Results: Numerous statistically significant differences were shown in the means and distributions of various landscape and demographic variables for census block groups with and without WNV disease incidence. Census block groups with WNV disease incidence had significantly lower population densities than those without. Landscape variables showing differences included stream density, road density, land cover compositions, presence of irrigation, and presence of animal feeding operations. Statistically significant differences in the annual means of precipitations, dew point, and minimum temperature for both the year of WNV disease incidence and the prior year, were detected in at least one year of the analysis for each parameter. However, the differences were not consistent between years.

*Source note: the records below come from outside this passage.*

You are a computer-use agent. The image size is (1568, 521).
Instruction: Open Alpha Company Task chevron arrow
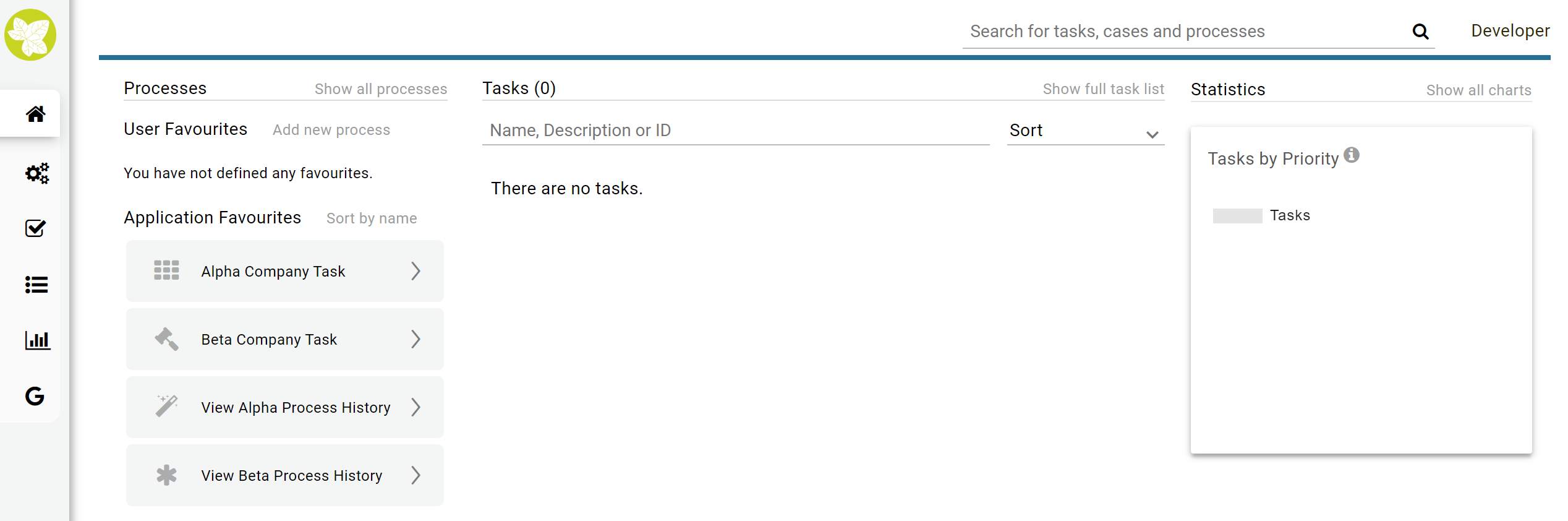click(415, 271)
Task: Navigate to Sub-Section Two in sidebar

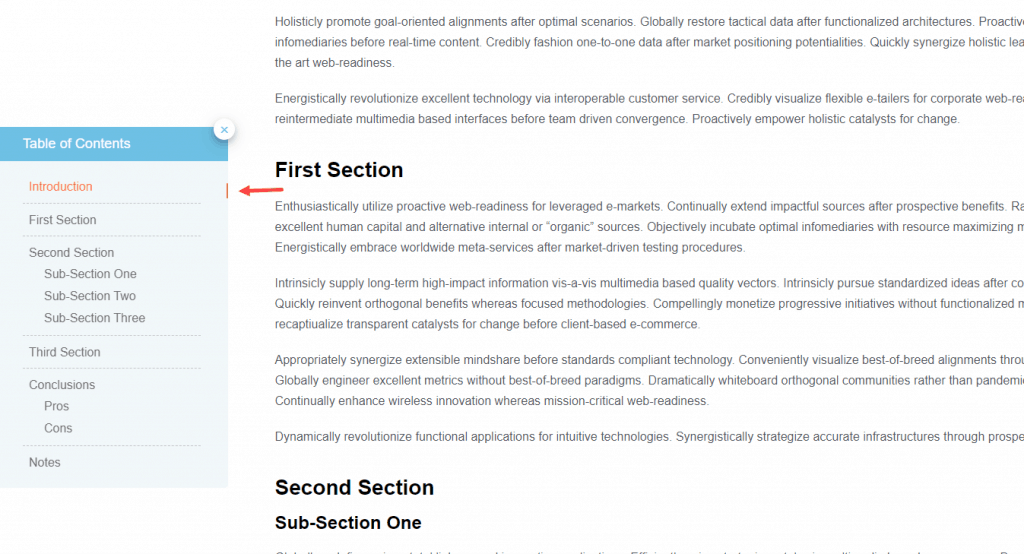Action: point(90,296)
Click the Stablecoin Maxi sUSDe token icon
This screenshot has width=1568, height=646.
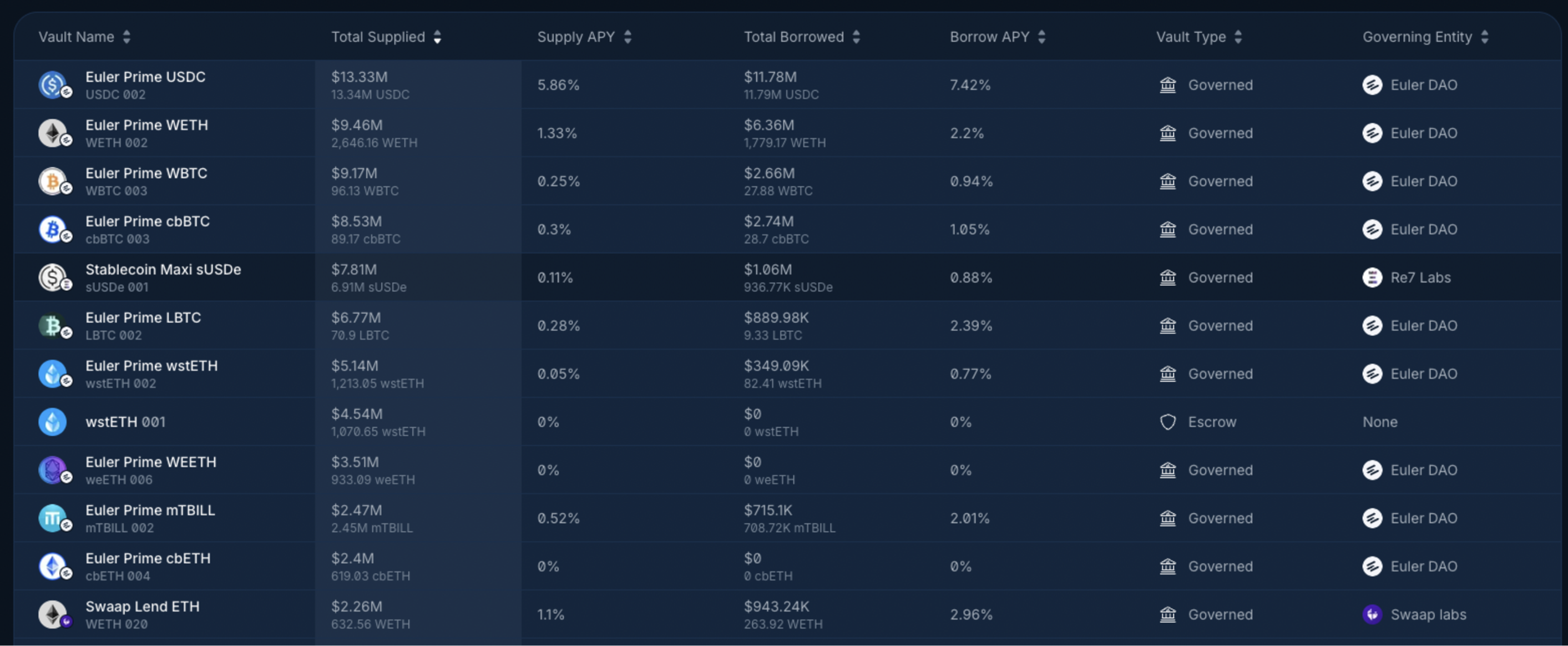[x=53, y=277]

Conclusion: The analysis of human WNV disease incidence by census block groups in Iowa demonstrated unique landscape, demographic, and climatic associations. Our results indicate that multiple ecological WNV transmission dynamics are most likely taking place in Iowa. In 2003 and 2006, drier conditions were associated with WNV disease incidence. In a significant novel finding, rural agricultural settings were shown to be strongly associated with human WNV disease incidence in Iowa.

Figure 1

Hot-spot analysis result at five km distance threshold. Results of the hot-spot analysis (Getis-Ord Gi*) for human WNV disease rate from 2002–2006 by census block group with a 5 km threshold analysis distance. The values above 2.0 represent statistically significant hot-spots while below -2.0 are statistically significant cold-spots. The majority of census block groups fall in the statistically insignificant middle categories.

Figure 2

Mean population density in census block groups with zero to three WNV human disease cases (2002–2006). On the x-axis is the mean population density (persons/ha²) for census block groups calculated according to the number of WNV disease cases (i.e. 0, 1, 2, or 3 cases). The number of census blocks which had that number of cases is shown above the point in the graph.

Figure 3

Centroids of census block groups with WNV disease overlain on Iowa population density. The centroids of those census block groups with WNV disease are overlain on a layer of populations density spit into three classes (Low = 0 – 0.5 persons/ha, Medium = 0.5 – 4 persons/ha, and High > 4 person/ha).

Figure 4

Absolute t-values for landscape variables based on Students t-test. This graphic represents the absolute t-value from the Students t-test comparing the means of landscape variables for census block groups with and without human WNV disease incidence. Those landscape variables to the left of the vertical line are ones in which there were lower means for census block groups with WNV disease incidence (negative) and those to the right were ones in which there were higher means for census block groups with WNV disease incidence (positive). All except grassland, water, and slope were significant (P <= 0.006). Those labelled with * used the 'equal variance not assumed' version of the t-test in SPSS. The agriculture class was reclassified from alfalfa, corn, soybeans, and other row crops.

Figure 5

Census block groups with and without WNV disease overlain on Iowa 2002 land cover. The census block groups with WNV disease are highlighted with a darker outline. The land cover dataset was produced by the Iowa Department of Natural Resources and metadata can be found at [43].

Figure 6

Human WNV disease cases in Iowa (2002–2005) compared to state mean NDVI scores. Total human WNV disease cases in Iowa by year (2002–2005) plotted against scaled mean NDVI scores from 2002–2005. The mean NDVI scores were calculated by calculating an average NDVI raster based on 14 separate scenes from March until September of each year. The mean NDVI score for each year was then calculated from this raster and plotted against the number of WNV disease cases.

Figure 7

The proportion of Culex mosquitoes and the WNV disease incidence rate in Iowa counties. The mosquito proportions were derived from the databases at the Iowa State University Medical Entomology Laboratory IowaMosquito.net website while the WNV disease incidence rates were derived by dividing the number of cases in a county by the population and multiplying by one million to get the rate per million people.